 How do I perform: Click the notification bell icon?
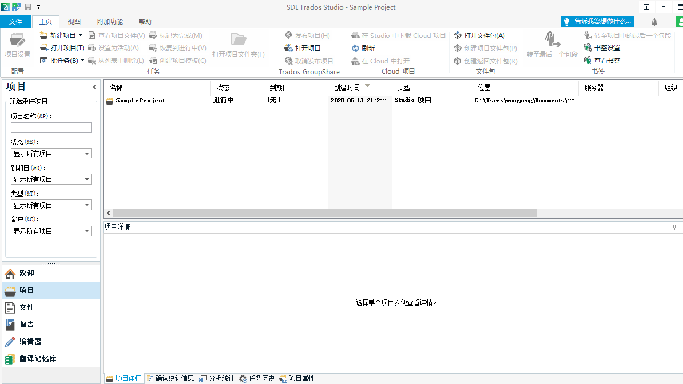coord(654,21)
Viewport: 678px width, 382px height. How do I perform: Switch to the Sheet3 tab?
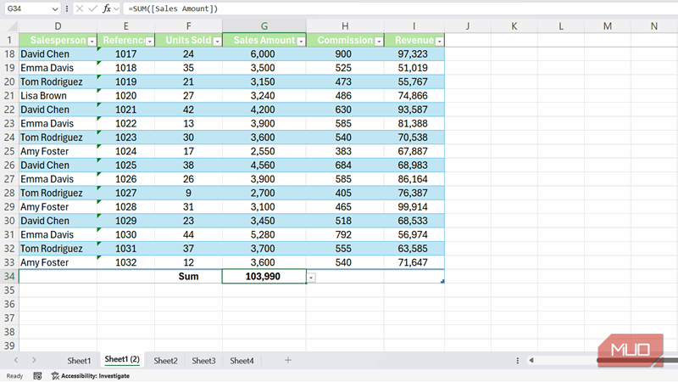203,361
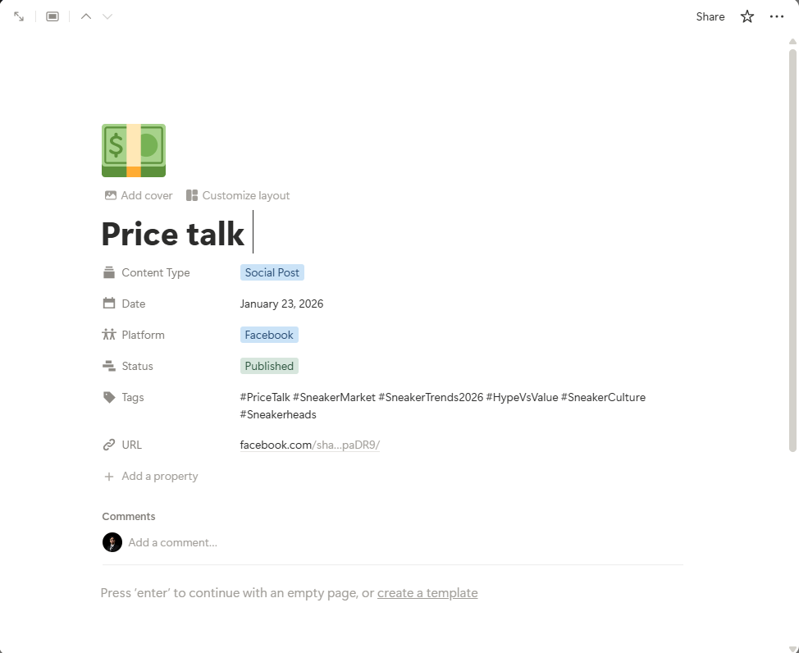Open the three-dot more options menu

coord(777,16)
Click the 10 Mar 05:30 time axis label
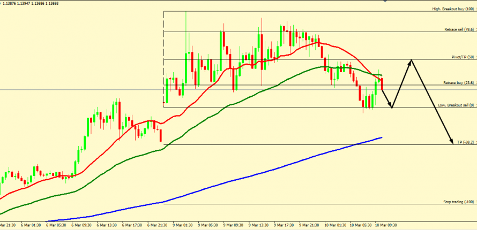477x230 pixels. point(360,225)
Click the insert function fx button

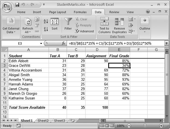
* * *
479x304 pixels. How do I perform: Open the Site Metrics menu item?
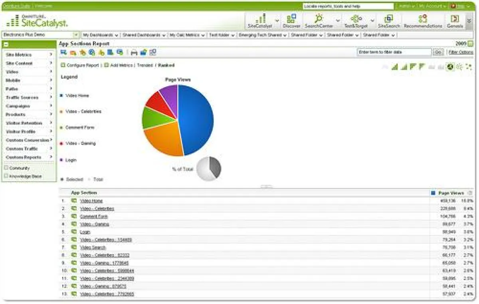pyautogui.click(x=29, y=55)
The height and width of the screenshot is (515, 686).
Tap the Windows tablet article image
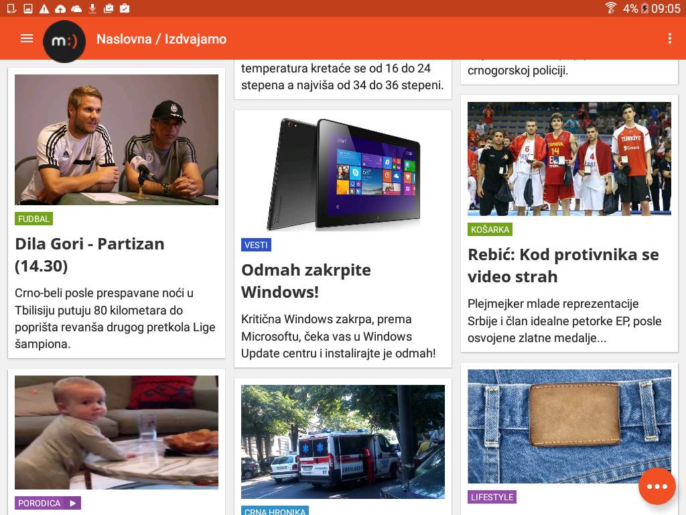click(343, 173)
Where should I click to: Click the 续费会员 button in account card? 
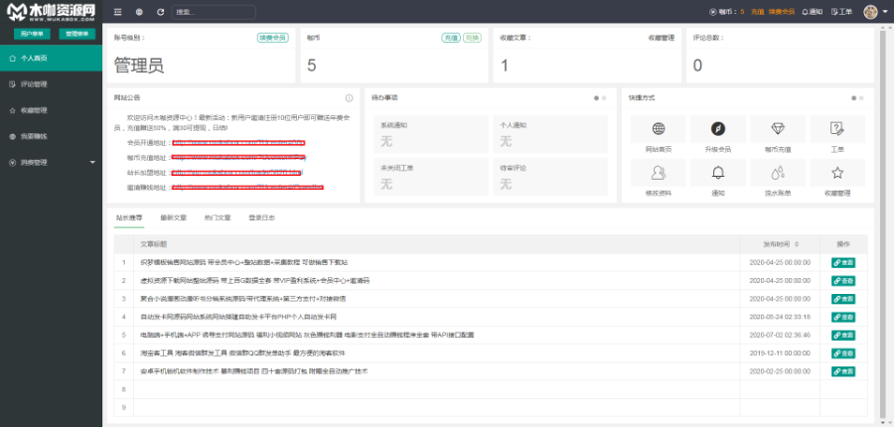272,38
...
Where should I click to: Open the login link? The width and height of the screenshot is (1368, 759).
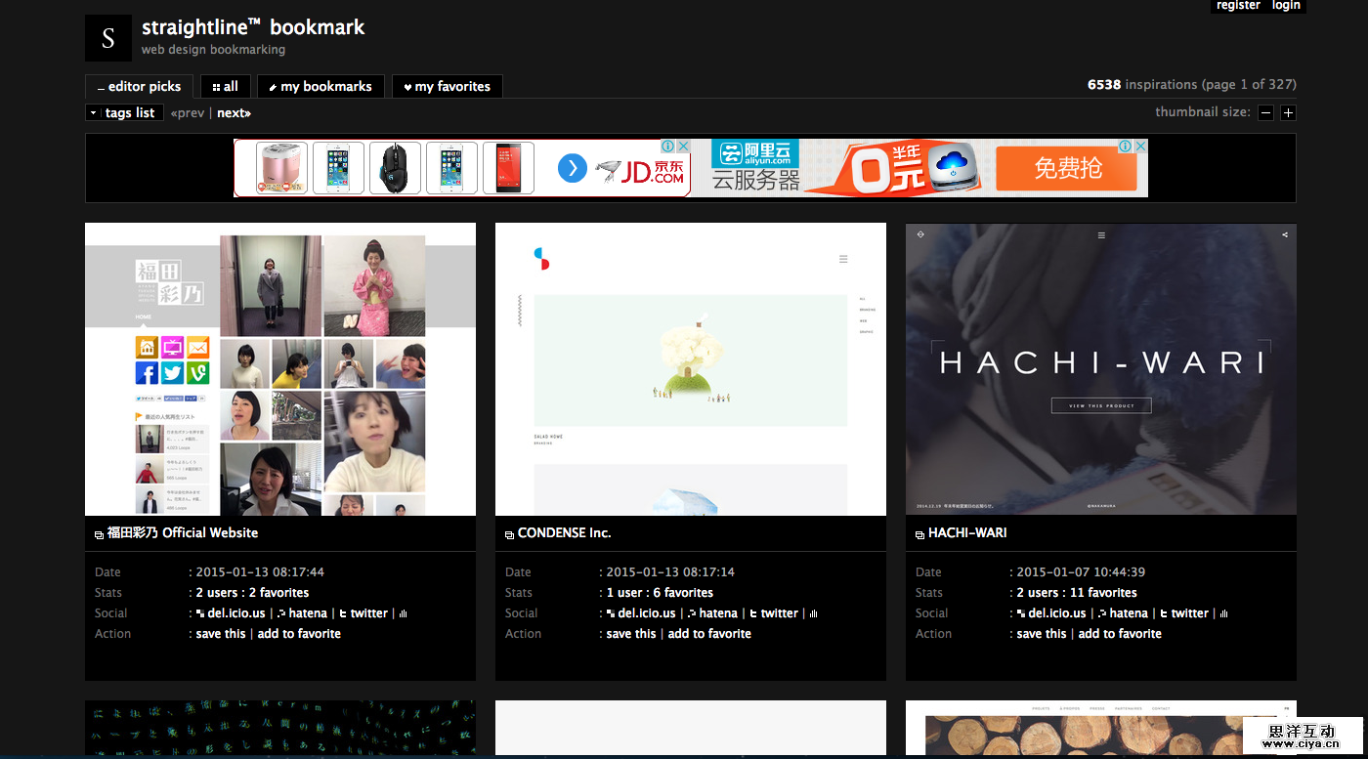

#### Your assignment
Your task is to copy each line of the data above that holds "screenshot".

#### Reply
The height and width of the screenshot is (515, 686).
Where should I click to: Open the login link? The width and height of the screenshot is (1368, 759).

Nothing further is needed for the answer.